Verbatim copy, pictures excluded: every line from the one with "Given: Open the" through the final line of the data below, and no other line.

*** Opening Recorded data ***

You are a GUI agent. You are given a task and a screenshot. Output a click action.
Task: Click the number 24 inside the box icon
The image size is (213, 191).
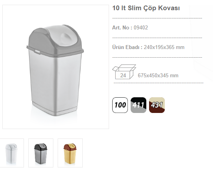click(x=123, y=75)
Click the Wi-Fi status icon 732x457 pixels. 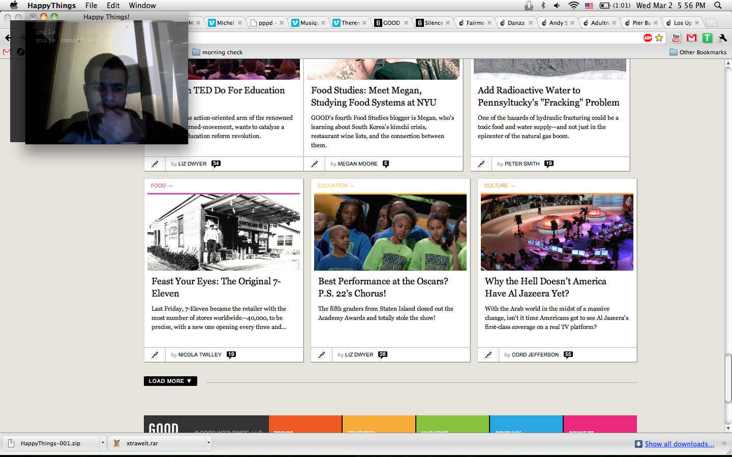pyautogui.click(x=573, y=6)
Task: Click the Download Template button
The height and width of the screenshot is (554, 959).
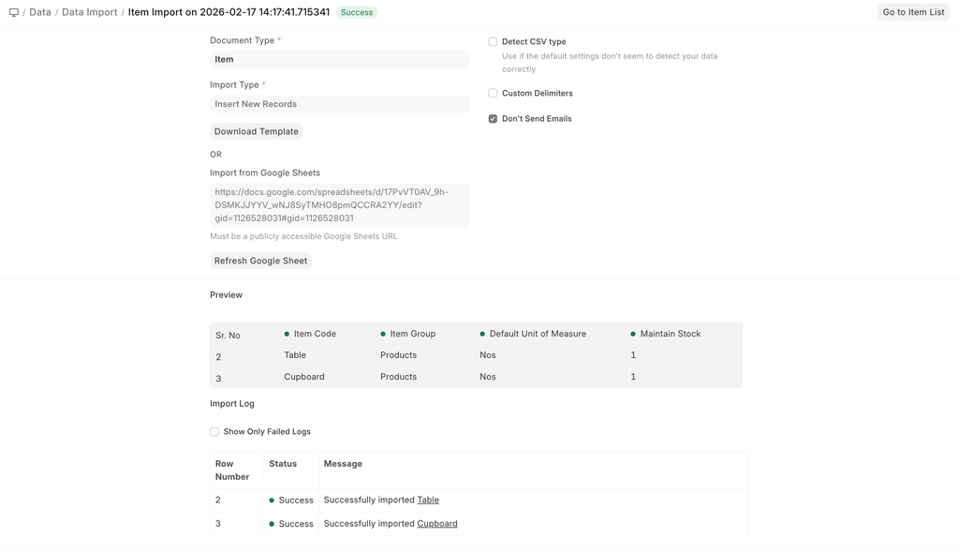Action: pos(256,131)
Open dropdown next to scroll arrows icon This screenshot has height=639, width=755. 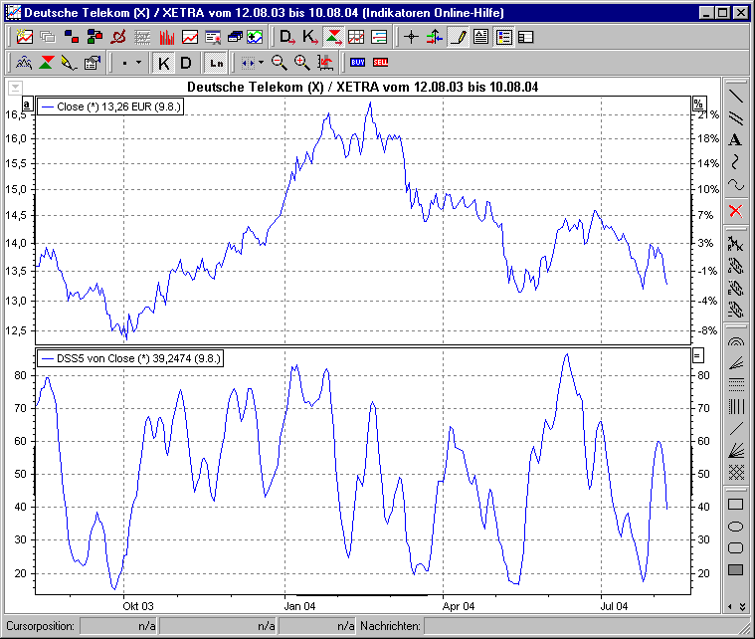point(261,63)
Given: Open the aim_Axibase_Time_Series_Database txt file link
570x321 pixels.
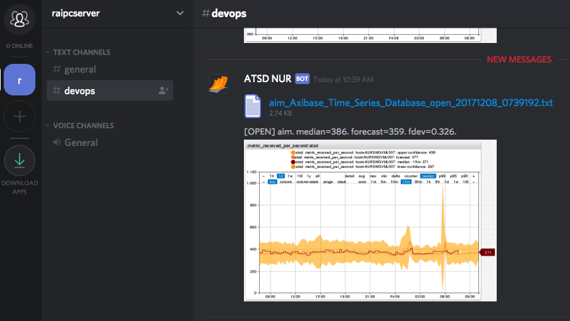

*** Closing Recorded data ***

-- Output of the exercise --
Given: Open the aim_Axibase_Time_Series_Database txt file link
570x321 pixels.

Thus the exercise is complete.